PROMPT | Every record should be restated exactly, with no images included.

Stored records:
# # # # # # #

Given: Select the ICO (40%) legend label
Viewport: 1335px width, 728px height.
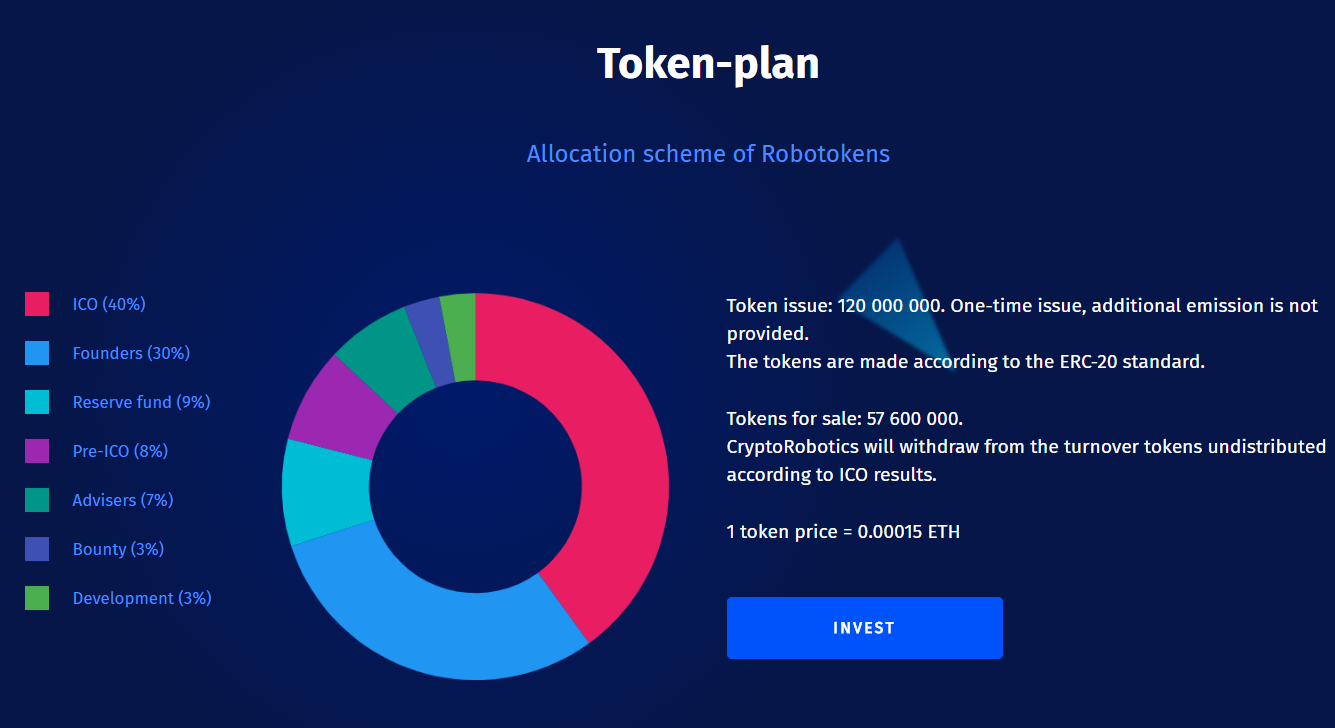Looking at the screenshot, I should click(x=109, y=304).
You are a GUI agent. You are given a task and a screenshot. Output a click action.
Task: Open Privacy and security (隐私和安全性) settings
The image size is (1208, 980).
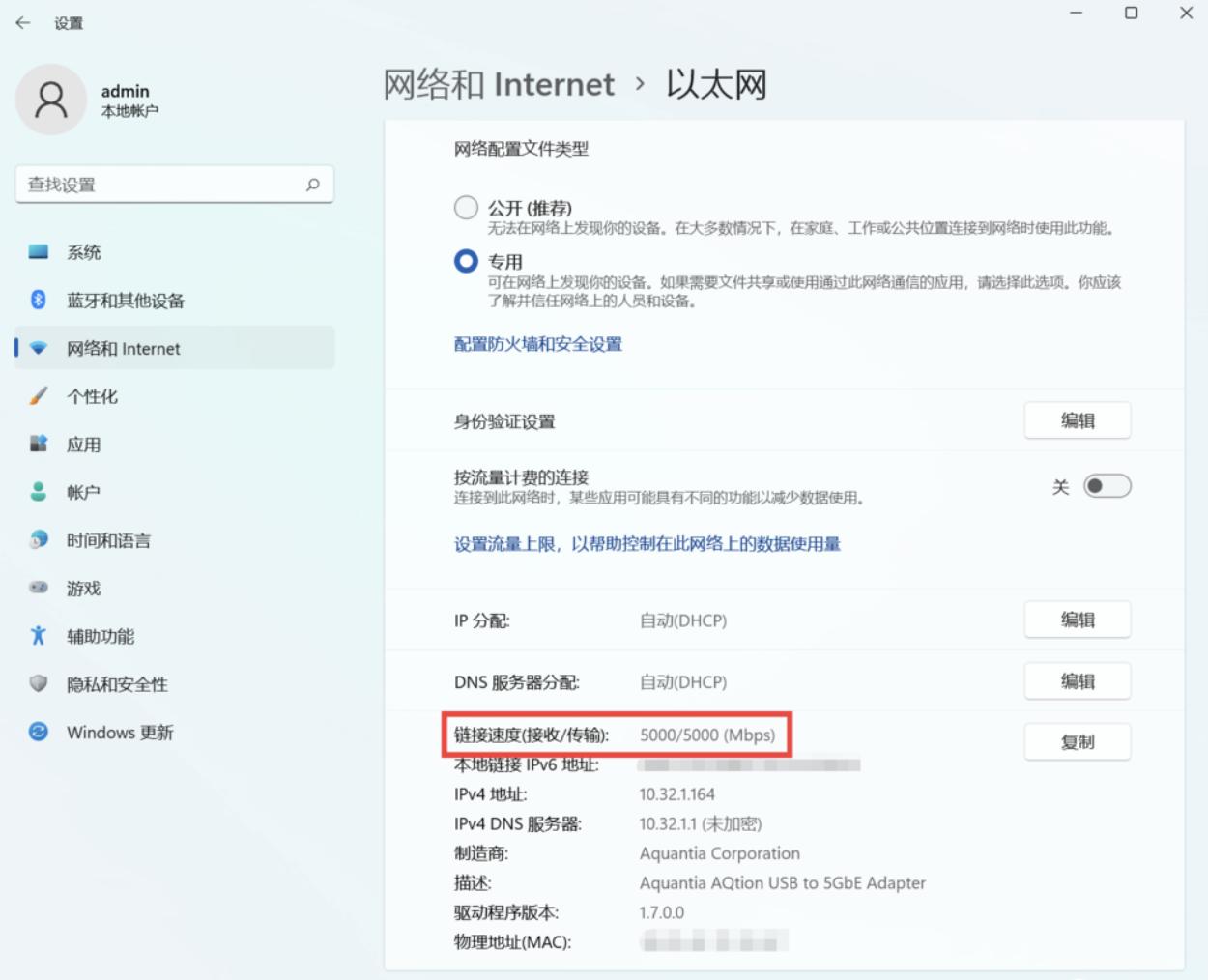(39, 684)
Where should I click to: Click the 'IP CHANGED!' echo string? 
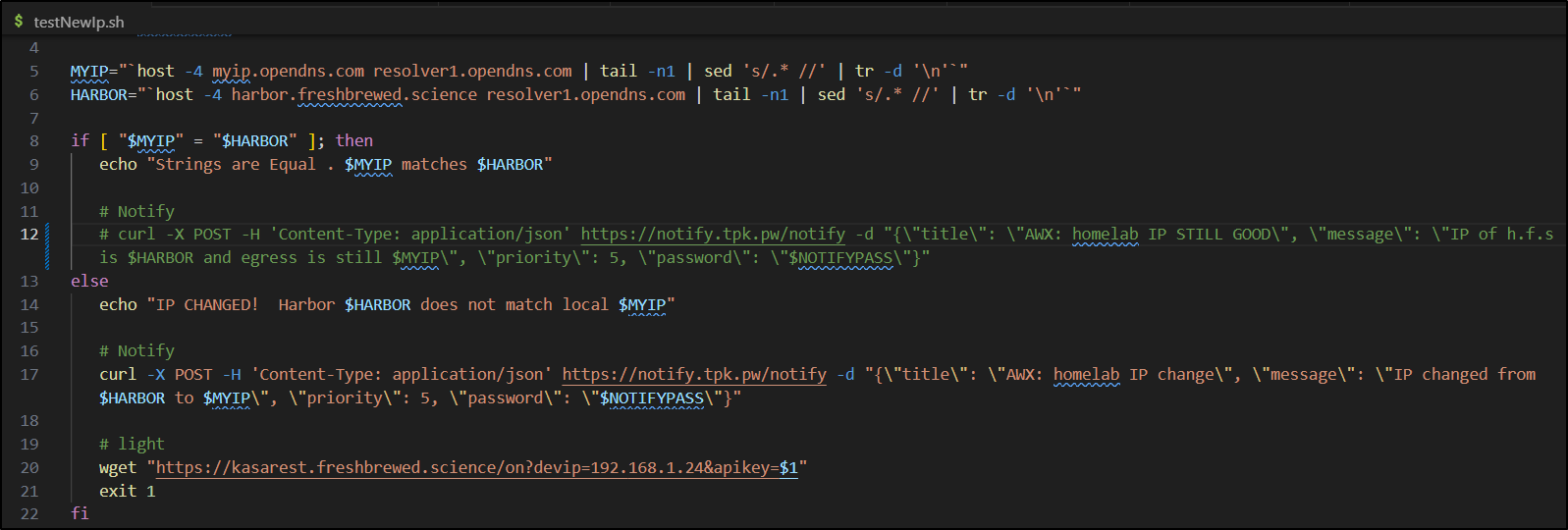[207, 305]
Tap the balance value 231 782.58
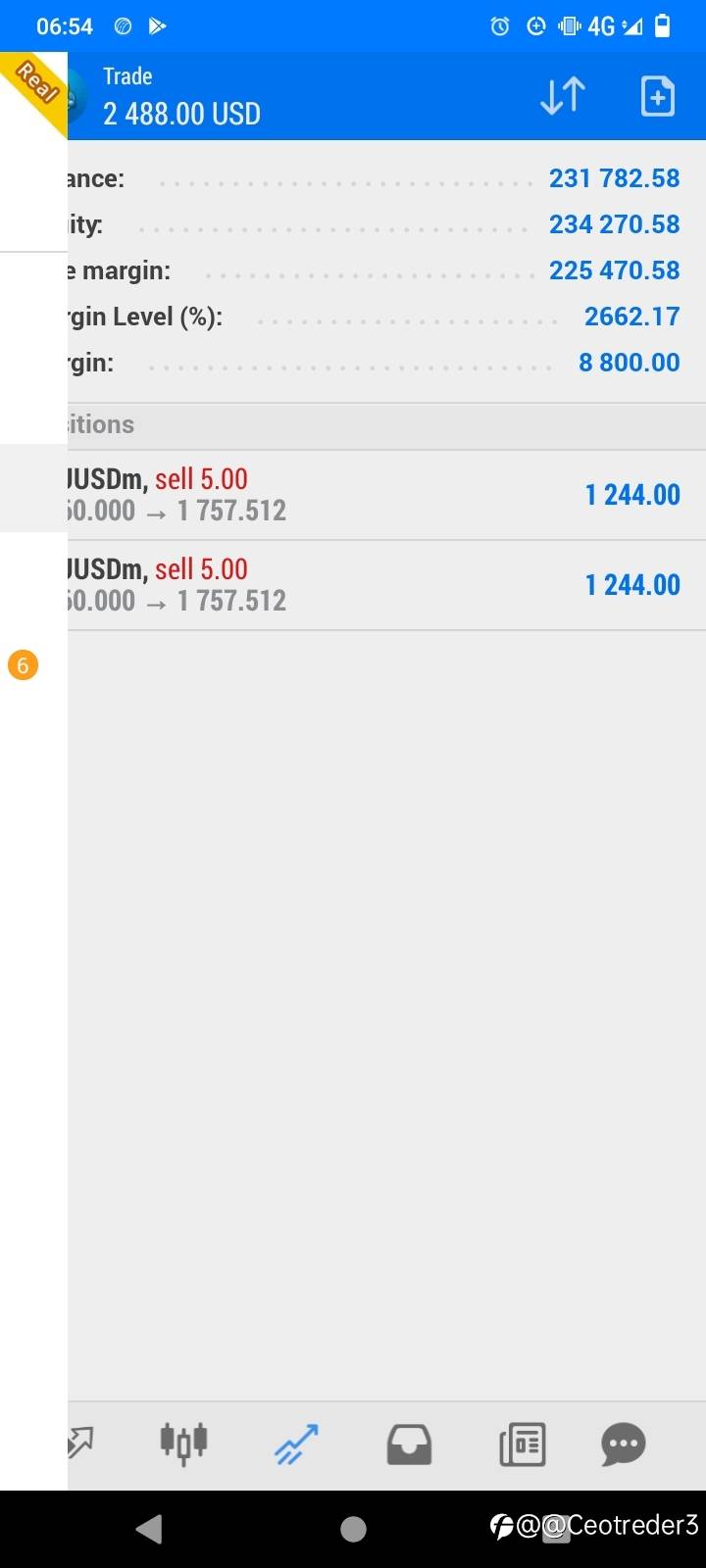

# # # # # # #

WRITTEN SOLUTION |
Given: Select the ICO (40%) legend label
Viewport: 1335px width, 728px height.
Looking at the screenshot, I should click(x=109, y=304).
You are a GUI agent. You are given a task and a screenshot. Output a click action.
Task: Open Privacy and security (隐私和安全性) settings
The image size is (1208, 980).
(39, 684)
Where should I click to: Click the 'IP CHANGED!' echo string? 
[207, 305]
Tap the balance value 231 782.58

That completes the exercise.